Task prompt: Retype, word for word, every line from the one holding "Where should I click to: Click the Contacts" through the one holding "You are a computer-use agent. The" in the entries below, both included, and only those lines.

Data listing:
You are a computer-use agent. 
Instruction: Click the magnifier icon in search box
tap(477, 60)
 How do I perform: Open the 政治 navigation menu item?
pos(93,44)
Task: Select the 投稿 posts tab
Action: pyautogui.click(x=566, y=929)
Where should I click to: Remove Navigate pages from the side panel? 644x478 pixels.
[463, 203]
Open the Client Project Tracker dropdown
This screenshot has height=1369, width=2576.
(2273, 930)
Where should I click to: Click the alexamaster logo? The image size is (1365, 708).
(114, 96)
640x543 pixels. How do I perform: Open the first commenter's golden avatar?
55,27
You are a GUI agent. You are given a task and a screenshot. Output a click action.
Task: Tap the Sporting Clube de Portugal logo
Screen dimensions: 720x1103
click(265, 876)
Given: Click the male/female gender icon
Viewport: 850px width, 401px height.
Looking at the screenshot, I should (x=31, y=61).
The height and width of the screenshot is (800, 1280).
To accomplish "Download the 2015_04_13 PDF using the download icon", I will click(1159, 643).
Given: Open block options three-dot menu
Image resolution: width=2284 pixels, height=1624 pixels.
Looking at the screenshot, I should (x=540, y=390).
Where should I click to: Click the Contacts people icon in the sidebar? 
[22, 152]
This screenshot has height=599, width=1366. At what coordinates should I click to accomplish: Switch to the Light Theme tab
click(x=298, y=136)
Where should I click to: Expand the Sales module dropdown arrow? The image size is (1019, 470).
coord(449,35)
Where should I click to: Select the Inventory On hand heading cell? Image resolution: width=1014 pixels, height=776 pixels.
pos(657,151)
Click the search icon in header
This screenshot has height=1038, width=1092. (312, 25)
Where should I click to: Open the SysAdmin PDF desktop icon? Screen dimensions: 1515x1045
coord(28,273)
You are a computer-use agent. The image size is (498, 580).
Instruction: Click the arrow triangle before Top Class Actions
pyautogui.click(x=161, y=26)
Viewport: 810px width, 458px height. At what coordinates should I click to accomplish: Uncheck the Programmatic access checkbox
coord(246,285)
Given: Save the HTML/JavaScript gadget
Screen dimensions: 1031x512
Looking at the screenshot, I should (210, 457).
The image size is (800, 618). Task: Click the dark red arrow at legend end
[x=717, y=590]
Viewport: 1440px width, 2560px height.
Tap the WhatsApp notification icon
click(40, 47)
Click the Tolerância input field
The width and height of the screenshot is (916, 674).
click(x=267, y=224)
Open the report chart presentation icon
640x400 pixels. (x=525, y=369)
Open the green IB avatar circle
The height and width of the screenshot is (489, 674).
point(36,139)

Task answer:
Where should I click to: Click the Contacts people icon in the sidebar? 
[22, 152]
This screenshot has height=599, width=1366. At what coordinates should I click to accomplish: Switch to the Light Theme tab
click(x=298, y=136)
Where should I click to: Expand the Sales module dropdown arrow? The image size is (1019, 470).
coord(449,35)
Where should I click to: Select the Inventory On hand heading cell? Image resolution: width=1014 pixels, height=776 pixels.
pos(657,151)
Click the search icon in header
This screenshot has height=1038, width=1092. (312, 25)
Where should I click to: Open the SysAdmin PDF desktop icon? Screen dimensions: 1515x1045
coord(28,273)
You are a computer-use agent. The image size is (498, 580).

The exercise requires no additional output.